PUERTO PLATA.- Las autoridades informaron este martes que los implicados en actos vandálicos registrados en una iglesia a la cual le quemaron una parte son niños con edades de entre seis y nueve años. El hecho ocurrió en la parroquia Nuestra Señora de La Milagrosa, en el distrito municipal de Maimón, en Puerto Plata.
Según investigaciones realizadas por el Ministerio Público del distrito judicial de Puerto Plata, en el grupo hay un niño de seis años, dos de ocho y uno de nueve, por lo que no son imputables y serán los padres de estos quienes deberán responder en materia civil, por los daños que incluye varios mobiliarios y libros.

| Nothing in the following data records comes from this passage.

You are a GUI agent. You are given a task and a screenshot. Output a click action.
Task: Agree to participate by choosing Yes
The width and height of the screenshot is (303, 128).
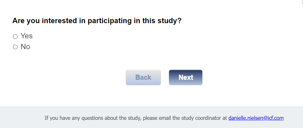pos(15,36)
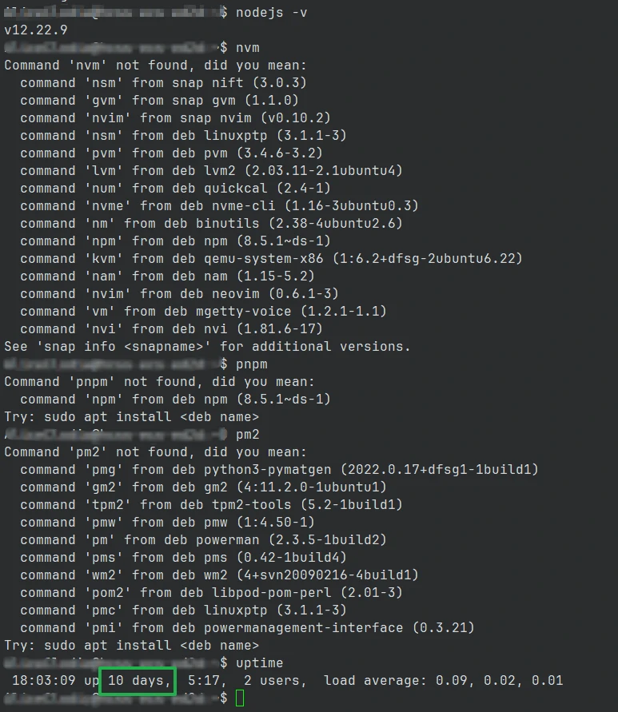618x712 pixels.
Task: Click the nvme-cli suggestion line
Action: pyautogui.click(x=219, y=205)
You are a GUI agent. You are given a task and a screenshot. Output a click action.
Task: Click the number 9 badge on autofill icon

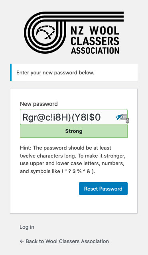click(x=128, y=121)
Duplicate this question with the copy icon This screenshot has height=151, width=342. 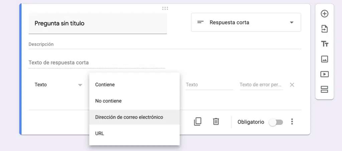(x=197, y=122)
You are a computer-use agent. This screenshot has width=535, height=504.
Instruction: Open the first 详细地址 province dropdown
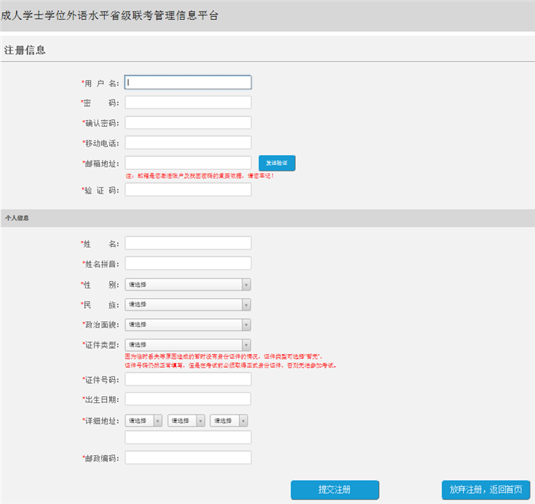[144, 420]
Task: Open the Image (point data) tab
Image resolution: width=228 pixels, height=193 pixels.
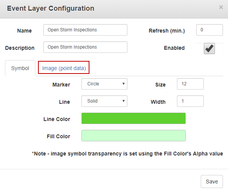Action: (x=64, y=68)
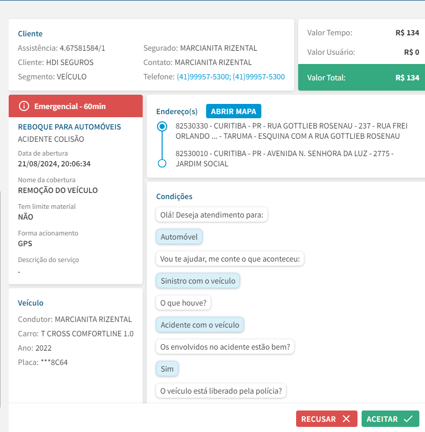The height and width of the screenshot is (432, 425).
Task: Click the Avenida N. Senhora da Luz address
Action: 284,159
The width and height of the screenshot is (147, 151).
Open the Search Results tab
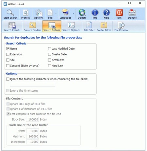click(x=12, y=27)
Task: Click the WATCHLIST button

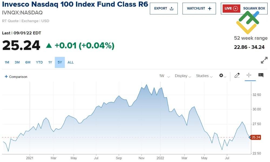Action: pyautogui.click(x=199, y=8)
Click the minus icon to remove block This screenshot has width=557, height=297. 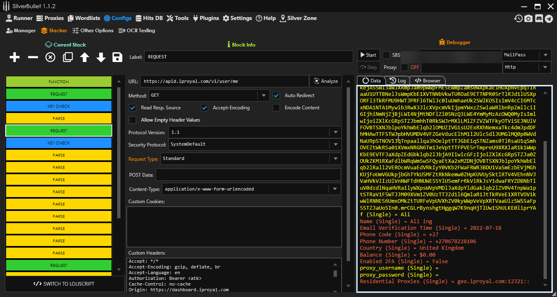click(33, 57)
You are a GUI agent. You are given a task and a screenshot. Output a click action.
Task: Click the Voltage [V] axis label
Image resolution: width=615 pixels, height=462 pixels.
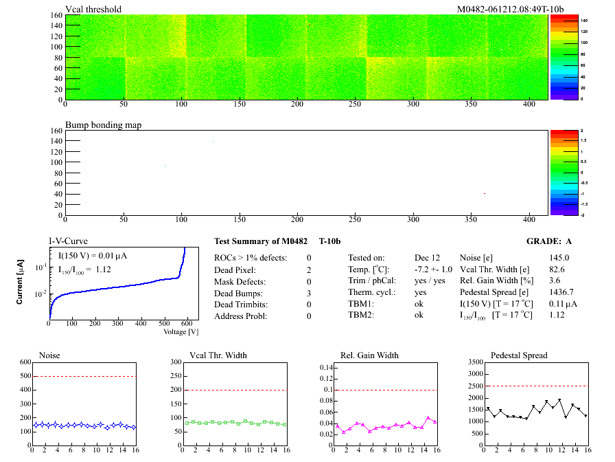point(181,331)
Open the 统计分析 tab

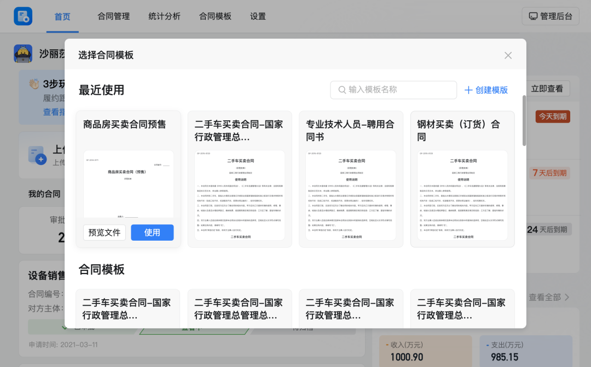(x=164, y=16)
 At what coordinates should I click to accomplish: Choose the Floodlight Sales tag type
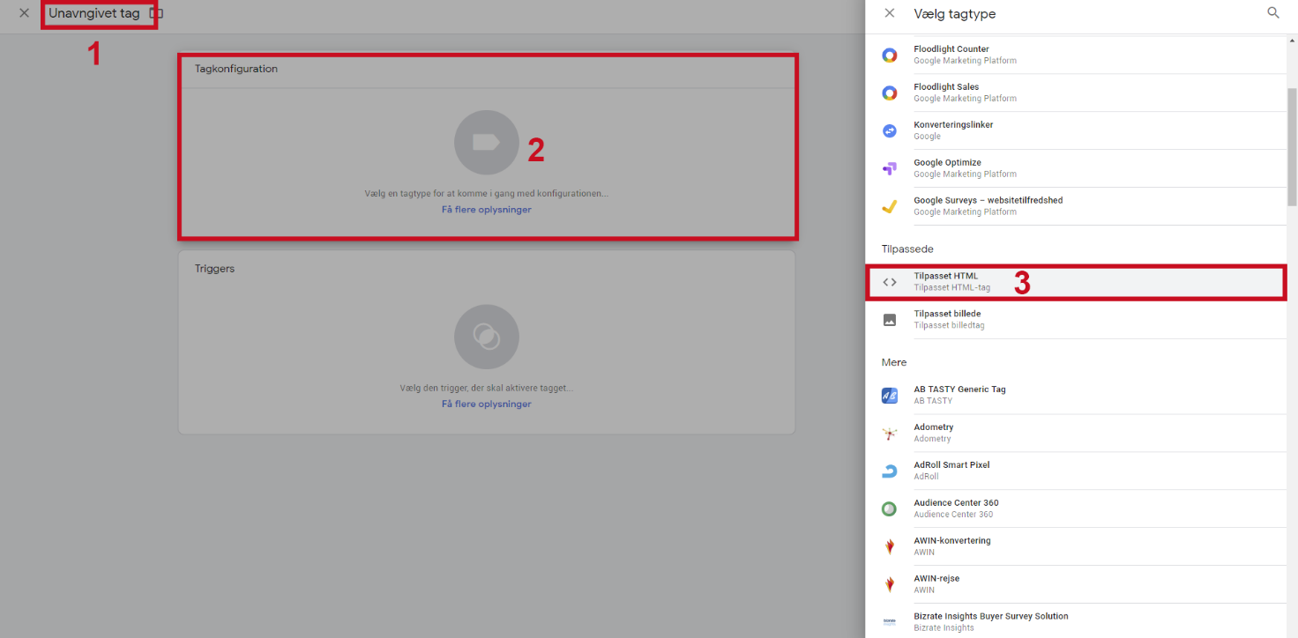[x=946, y=93]
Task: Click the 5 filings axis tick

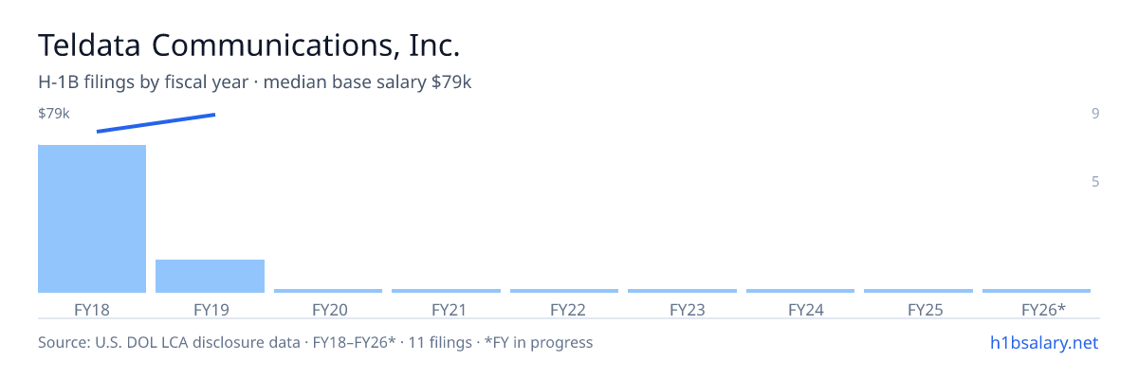Action: pos(1095,181)
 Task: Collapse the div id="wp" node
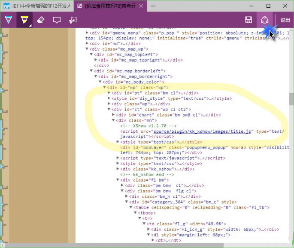pos(105,87)
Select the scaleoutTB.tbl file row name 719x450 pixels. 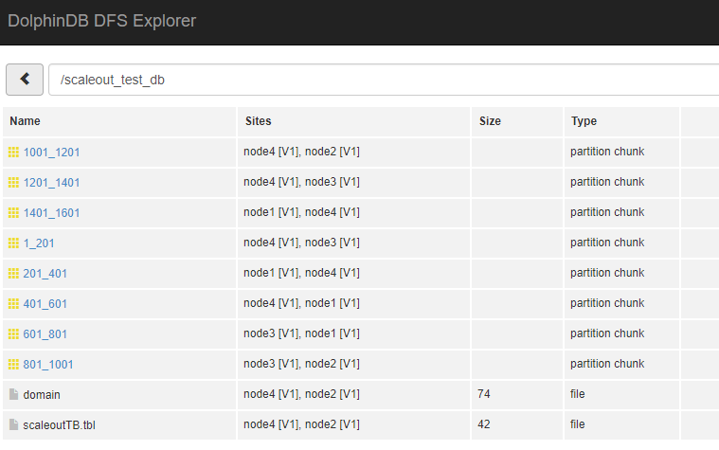[x=59, y=425]
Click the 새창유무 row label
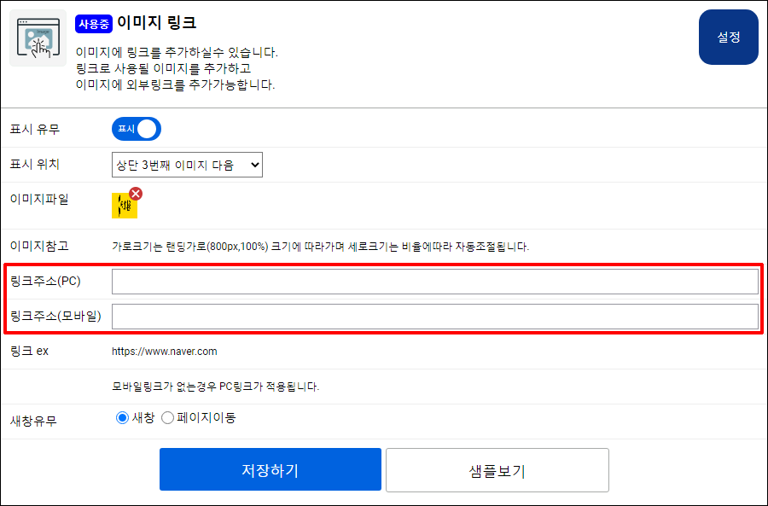The image size is (768, 506). pos(33,420)
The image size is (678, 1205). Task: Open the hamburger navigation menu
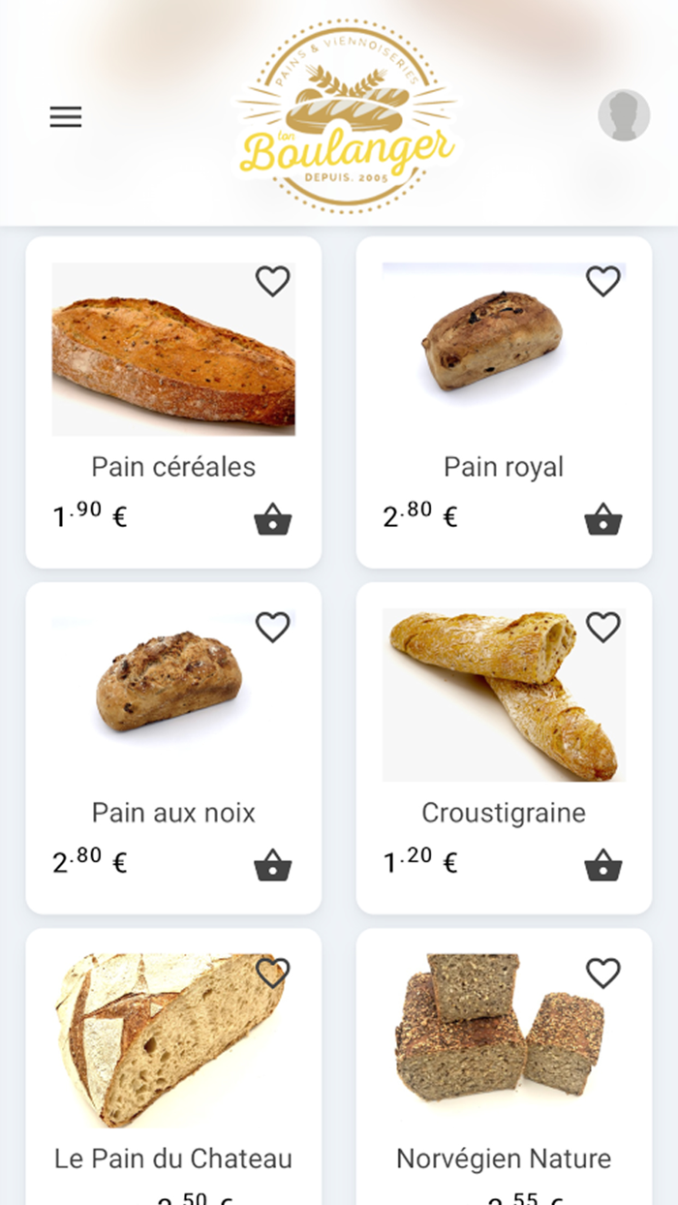pos(65,116)
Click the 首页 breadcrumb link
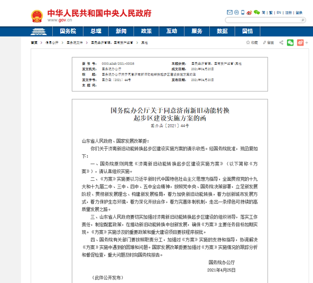 34,43
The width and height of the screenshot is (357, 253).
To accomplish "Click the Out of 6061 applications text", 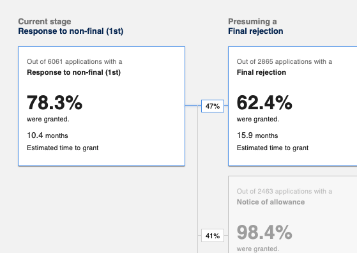I will point(75,61).
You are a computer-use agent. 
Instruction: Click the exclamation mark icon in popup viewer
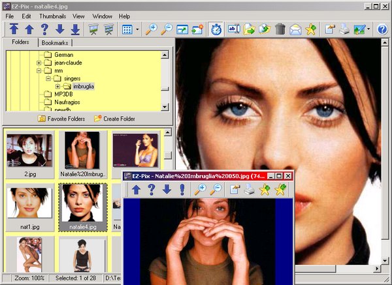click(181, 190)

Además, tanto los niños como los progenitores deberán someterse a tratamiento psicológico, y resultaron remitidos ante el Tribunal de Niños, Niñas y Adolescentes de Puerto Plata.
indica que durante el hecho registrado el pasado domingo, los menores destruyeron el púlpito junto a varios arreglos florales que estaban colocados al pie de la imagen de la virgen.
Para sofocar el fuego, el religioso recibió la ayuda de los lugareños y miembros del cuerpo de bomberos de Maimón.
De acuerdo a las informaciones, los adolescentes, tras consumar el acto vandálico, salieron del templo católico vociferando: “prendimos la iglesia en candela”.
Los cuatro menores, acompañados de sus padres, fueron remitidos ante el Tribunal de Niños, Niñas y Adolescentes de Puerto Plata.
Otros actos vandálicos
En el mismo distrito de Maimón, hace cuatro meses, cuatro adolescentes, lanzaron un artefacto de fabricación casera en la cancha de la escuela Ramona Coronado. La mano política y de Conani impidió que el Ministerio Público judicializara a los vándalos, con edades entre 13 y 14 años, incluyendo una jovencita.
En el mes de abril de este año, un hombre con aparentes problemas mentales profanó la iglesia San Isidro Labrador. Misma ubicada en el distrito municipal Canca La Piedra, del municipio de Tamboril. Por el hecho fue apresado José Ramón Ovalle (El Águila), de 50 años de edad, sustrajo las copas para el cáliz.
El obispo auxiliar de la arquidiócesis de Santiago, monseñor Carlos Tomás Morel Diplán, dijo que se trata de una profanación. Esto, debido a que tiraron las hostias consagradas en el suelo y violaron por la fuerza el sagrario.